> What the task asks
From the listing below, work out how many lines contain "help". Reply with that number only.

> The data
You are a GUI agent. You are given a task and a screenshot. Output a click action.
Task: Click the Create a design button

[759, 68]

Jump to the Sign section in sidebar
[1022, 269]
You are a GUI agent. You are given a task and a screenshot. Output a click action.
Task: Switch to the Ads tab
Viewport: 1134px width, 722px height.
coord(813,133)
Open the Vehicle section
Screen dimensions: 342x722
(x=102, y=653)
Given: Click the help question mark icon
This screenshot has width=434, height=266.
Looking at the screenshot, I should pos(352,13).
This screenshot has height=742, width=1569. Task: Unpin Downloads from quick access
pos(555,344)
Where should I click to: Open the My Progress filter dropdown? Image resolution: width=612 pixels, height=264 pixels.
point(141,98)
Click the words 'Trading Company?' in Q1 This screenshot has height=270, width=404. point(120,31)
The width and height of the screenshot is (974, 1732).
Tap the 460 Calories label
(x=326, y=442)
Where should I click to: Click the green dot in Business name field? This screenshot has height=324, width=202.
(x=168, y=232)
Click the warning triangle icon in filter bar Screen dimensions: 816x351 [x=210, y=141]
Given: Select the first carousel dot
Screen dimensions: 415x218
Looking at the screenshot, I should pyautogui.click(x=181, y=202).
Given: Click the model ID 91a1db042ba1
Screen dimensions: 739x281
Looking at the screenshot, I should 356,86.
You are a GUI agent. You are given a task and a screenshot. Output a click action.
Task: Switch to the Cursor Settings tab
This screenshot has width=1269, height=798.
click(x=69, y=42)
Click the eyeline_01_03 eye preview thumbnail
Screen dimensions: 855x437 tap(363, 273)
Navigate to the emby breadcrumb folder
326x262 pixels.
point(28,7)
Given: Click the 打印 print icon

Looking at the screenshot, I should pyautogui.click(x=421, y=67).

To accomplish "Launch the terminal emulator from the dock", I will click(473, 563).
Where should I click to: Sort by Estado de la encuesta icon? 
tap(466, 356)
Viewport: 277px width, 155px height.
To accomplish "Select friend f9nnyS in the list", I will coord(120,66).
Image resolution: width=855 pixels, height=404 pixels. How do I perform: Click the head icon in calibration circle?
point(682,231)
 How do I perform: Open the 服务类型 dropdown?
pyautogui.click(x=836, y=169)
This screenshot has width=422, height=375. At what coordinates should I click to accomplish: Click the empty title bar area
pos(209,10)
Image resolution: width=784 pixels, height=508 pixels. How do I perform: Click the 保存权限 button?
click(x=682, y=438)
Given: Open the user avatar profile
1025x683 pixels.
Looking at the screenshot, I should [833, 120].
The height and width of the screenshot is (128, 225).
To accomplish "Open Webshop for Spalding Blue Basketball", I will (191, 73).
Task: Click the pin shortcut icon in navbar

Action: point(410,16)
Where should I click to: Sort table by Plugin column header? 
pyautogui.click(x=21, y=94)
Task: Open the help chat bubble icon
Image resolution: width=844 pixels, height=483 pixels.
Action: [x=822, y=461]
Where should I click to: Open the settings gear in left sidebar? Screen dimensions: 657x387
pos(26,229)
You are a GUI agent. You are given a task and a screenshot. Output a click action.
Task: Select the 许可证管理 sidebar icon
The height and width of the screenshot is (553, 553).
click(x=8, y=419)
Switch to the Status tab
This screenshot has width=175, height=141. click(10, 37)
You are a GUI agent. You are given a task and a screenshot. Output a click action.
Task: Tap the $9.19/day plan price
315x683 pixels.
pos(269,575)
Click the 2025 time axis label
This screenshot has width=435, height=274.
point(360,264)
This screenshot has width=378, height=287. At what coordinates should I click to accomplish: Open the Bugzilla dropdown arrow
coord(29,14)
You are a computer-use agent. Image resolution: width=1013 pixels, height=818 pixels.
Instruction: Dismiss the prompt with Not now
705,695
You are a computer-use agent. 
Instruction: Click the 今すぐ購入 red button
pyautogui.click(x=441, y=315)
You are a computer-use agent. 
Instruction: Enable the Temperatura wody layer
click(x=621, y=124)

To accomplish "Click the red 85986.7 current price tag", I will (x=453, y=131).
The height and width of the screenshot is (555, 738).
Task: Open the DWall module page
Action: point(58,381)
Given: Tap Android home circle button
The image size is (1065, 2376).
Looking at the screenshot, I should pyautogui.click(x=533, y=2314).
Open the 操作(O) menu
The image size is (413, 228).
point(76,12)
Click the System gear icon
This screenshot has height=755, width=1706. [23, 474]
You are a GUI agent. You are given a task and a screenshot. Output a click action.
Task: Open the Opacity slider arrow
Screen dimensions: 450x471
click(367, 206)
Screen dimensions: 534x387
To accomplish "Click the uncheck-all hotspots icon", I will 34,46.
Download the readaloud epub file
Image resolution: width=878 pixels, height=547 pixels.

> Answer for the task
2